'this is truly dreadful stuff': Paul Muldoon on Beckett's Letters and Poetry
We're always hoping for some unearthed treasure to add to the Beckett canon, as we've pointed to here and here. And how joyed we've been as Beckett's Selected Letters have been rolling out in three volumes, and now add to the shelf a new critical edition of his Collected Poems with previously unpublished material. At the New York Times on Friday, Paul Muldoon surveys the latest volume of letters and the new edition of Beckett's poems. Muldoon writes:
For much of Beckett’s work sets itself against something, be it turning up his nose at the self-delighting verbal high jinks that he refers to as “the stink of Joyce,” or turning his back on the conventions of the narrative arc and dramatic action. The letters collected here come in the wake of the success, in 1955, of the English version of “Waiting for Godot,” the play in which, according to the critic Vivian Mercier, “nothing happens, twice.” One of the few things that do happen is that the tree that’s barren in Act I develops some foliage in Act II. But, as the high priest of lessness writes to the director Jerzy Kreczmar of the 1957 Warsaw production — “The tree is perfect (perhaps a few leaves too many in the second act!)” — even that mustn’t be overstated.
The contradictory nature of Beckett is everywhere in evidence here. On one hand there’s the fastidiousness about the “leaves too many.” On the other is the fierce self-deprecation and disengagement, whereby “Watt” is “my regrettable novel,” " ‘Godot’ was written either between ‘Molloy’ and ‘Malone’ or between ‘Malone’ and ‘L’Innommable,’ I can’t remember,” and, about his radio play “Embers,” “Hate the sight of it in both languages.”

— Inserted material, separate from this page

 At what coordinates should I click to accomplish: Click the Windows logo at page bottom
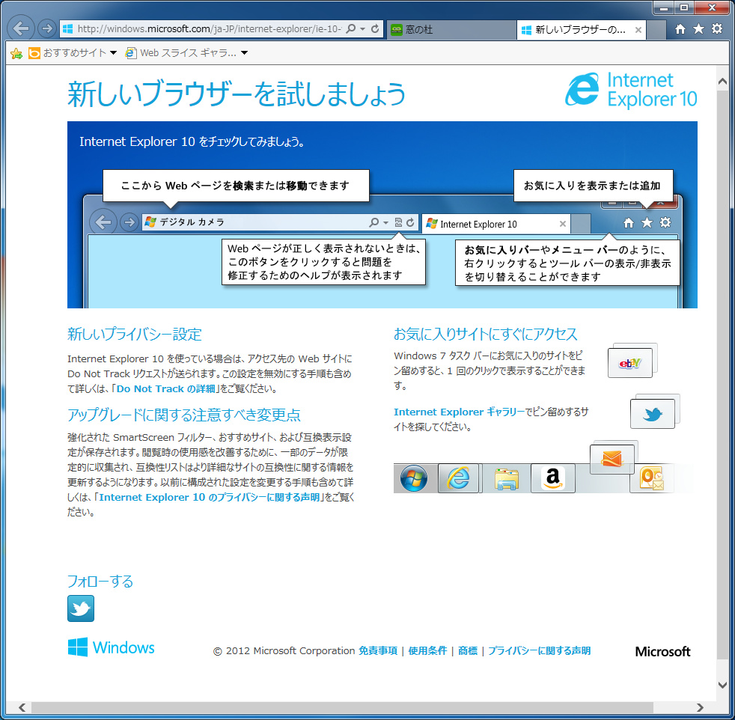click(x=111, y=648)
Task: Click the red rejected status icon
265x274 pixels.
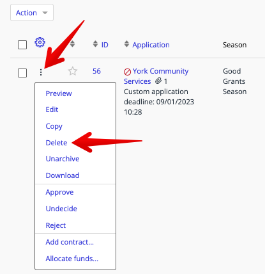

While Muldoon finds much to admire in Beckett's letters, he's less impressed with his poetry (to put it mildly):
Like so many of Beckett’s poems, and unlike any of his prose or drama, [“Whoroscope”] has a half-done quality. The main problem is twofold. To begin with, Beckett has almost no sense of how a line functions in verse making. To describe his line breaks as arbitrary would be a kindness. The second, related difficulty is that he is fatally under the sway of his contemporaries in Irish modernism, notably Thomas MacGreevy, who seem to understand the idea of representing fracture but without the concomitant need for some sort of fusion and farrier-work. Opening “The Collected Poems of Samuel Beckett” at random, one comes upon this:
My cherished chemist friend
lured me aloofly
down from the cornice
into the basement
drew bottles of acid and
alkali out of his breast
to a colourscale
accompaniment
(mad dumbells spare me!)
fiddling deft and expert
with the double jointed
nutcrackers of the hen’s
ovaries
“Mad dumbells spare me” indeed! I think it’s fair to say that were Beckett’s name not hovering around in its vicinity, this poem would not be published by Grove Press or anyone else. The idea that this edition might include “previously unpublished” material begins to seem more of a threat than a promise! Beckett’s self-disparaging 1957 letter to Eva Hesse on her translation of his poems into German (“You have my heartfelt sympathy”) is not at all misplaced.